TEXT PROVIDED ->

>> Start

The enforcement powers available to the federal banking agencies include, among other things, the ability to assess civil money penalties, to issue cease and desist or removal orders and to initiate injunctive actions against banking organizations and institution-affiliated parties, as defined. In general, these enforcement actions may be initiated for violations of law and regulations and unsafe or unsound practices. Other actions or inactions may provide the basis for enforcement action, including misleading or untimely reports filed with regulatory authorities. Under certain circumstances, federal and state law requires public disclosure and reports of certain criminal offenses and also final enforcement actions by the federal banking agencies.

Community Reinvestment Act

Pursuant to the CRA, regulatory authorities review the performance of the Bank in meeting the credit needs of the communities it serves. The applicable regulatory authorities consider compliance with this law in connection with the applications for, among other things, approval for

de novo

branches, branch relocations and acquisitions of banks and bank holding companies. The Bank received a "satisfactory" rating at its CRA examination dated June 10, 2013, its most recent exam.

Failure of an institution to receive at least a "satisfactory" rating could inhibit such institution or its holding company from undertaking certain activities, including engaging in activities permitted for a financial holding company under GLBA, and acquisitions of other financial institutions. The FDIC must take into account the record of performance of banks in meeting the credit needs of the entire community served, including low- and moderate-income neighborhoods. Current CRA regulations for large banks primarily rely on objective criteria of the performance of institutions under three key assessment tests: a lending test, a service test and an investment test. For smaller banks, current CRA regulations primarily evaluate the performance of institutions under two key assessment tests: a lending test and a community development test. The Company is committed to meeting the existing or anticipated credit needs of its entire community, including low- and moderate-income neighborhoods, consistent with safe and sound banking operations.

>> End

TO DO ->
1. Retype the part of the banking regulation text starting with "branches, branch relocations" and going on through "most recent exam.".
2. Answer these questions from the banking regulation text.
(a) Besides violations of law and regulations, what kind of practices may lead to an enforcement action?
(b) What rating did the Bank receive at its CRA examination dated June 10, 2013?
(c) What three assessment tests do current CRA regulations for large banks primarily rely on?
3. Write what comes next in the banking regulation text, picking up after its final sentence.
The material that follows is separate from the banking regulation text.

DATA EXTRACT ->
>> Start

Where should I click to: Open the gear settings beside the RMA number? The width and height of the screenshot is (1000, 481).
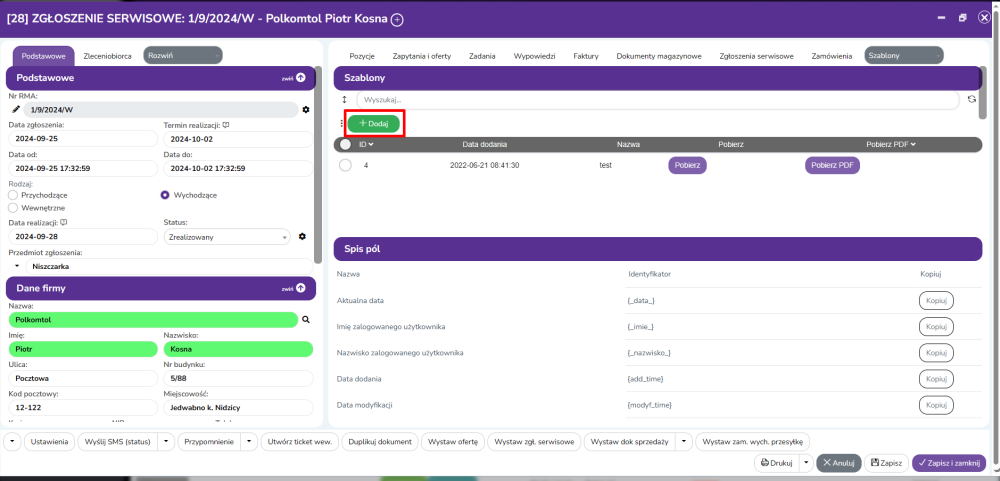coord(306,109)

>> End

ANSWERS TO THE EXERCISES ->
1.
branches, branch relocations and acquisitions of banks and bank holding companies. The Bank received a "satisfactory" rating at its CRA examination dated June 10, 2013, its most recent exam.

2.
(a) Unsafe or unsound practices.
(b) A "satisfactory" rating.
(c) A lending test, a service test and an investment test.

3.
Branching and Acquisitions

The Riegle-Neal Interstate Banking and Branching Efficiency Act of 1994, as amended ("Riegle-Neal") and the Dodd-Frank Act permit well capitalized and well managed bank holding companies, as determined by the Federal Reserve, to acquire banks in any state subject to certain concentration limits and other conditions. Riegle-Neal also generally authorizes the interstate merger of banks. In addition, among other things, Riegle-Neal and the Dodd-Frank Act permit banks to establish new branches on an interstate basis to the same extent a bank chartered by the host state may establish branches. Bank holding companies and banks are required to obtain prior Federal Reserve approval to acquire more than 5% of a class of voting securities, or substantially all of the assets, of a bank holding company, bank or savings association.

Anti-Money Laundering and the Bank Secrecy Act

Under the Bank Secrecy Act ("BSA"), a financial institution is required to have systems in place to detect certain transactions, based on the size and nature of the transaction. Financial institutions are generally required to report to the United States Treasury any cash transactions involving more than $10,000. In addition, financial institutions are required to file suspicious activity reports for transactions that involve more than $5,000 and which the financial institution knows, suspects or has reason to suspect involves illegal funds, is designed to evade the requirements of the BSA or has no lawful purpose. The Uniting and Strengthening America by Providing Appropriate Tools Required to Intercept and Obstruct Terrorism Act of 2001 (the "USA PATRIOT Act"), which amended the BSA, is designed to deny terrorists and others the ability to obtain anonymous access to the U.S. financial system. The USA PATRIOT Act has significant implications for financial institutions and businesses of other types involved in the transfer of money. The USA PATRIOT Act, together with the implementing regulations of various federal regulatory agencies, has caused financial institutions, such as the Bank, to adopt and implement additional policies or amend existing policies and procedures with respect to, among other things, anti-money laundering compliance, suspicious activity, currency transaction reporting, customer identity verification and customer risk analysis. In evaluating an application under Section 3 of the BHCA to acquire a bank or an application under the Bank Merger Act to merge banks or affect a purchase of assets and assumption of deposits and other liabilities, the applicable federal banking regulator must consider the anti-money laundering compliance record of both the applicant and the target.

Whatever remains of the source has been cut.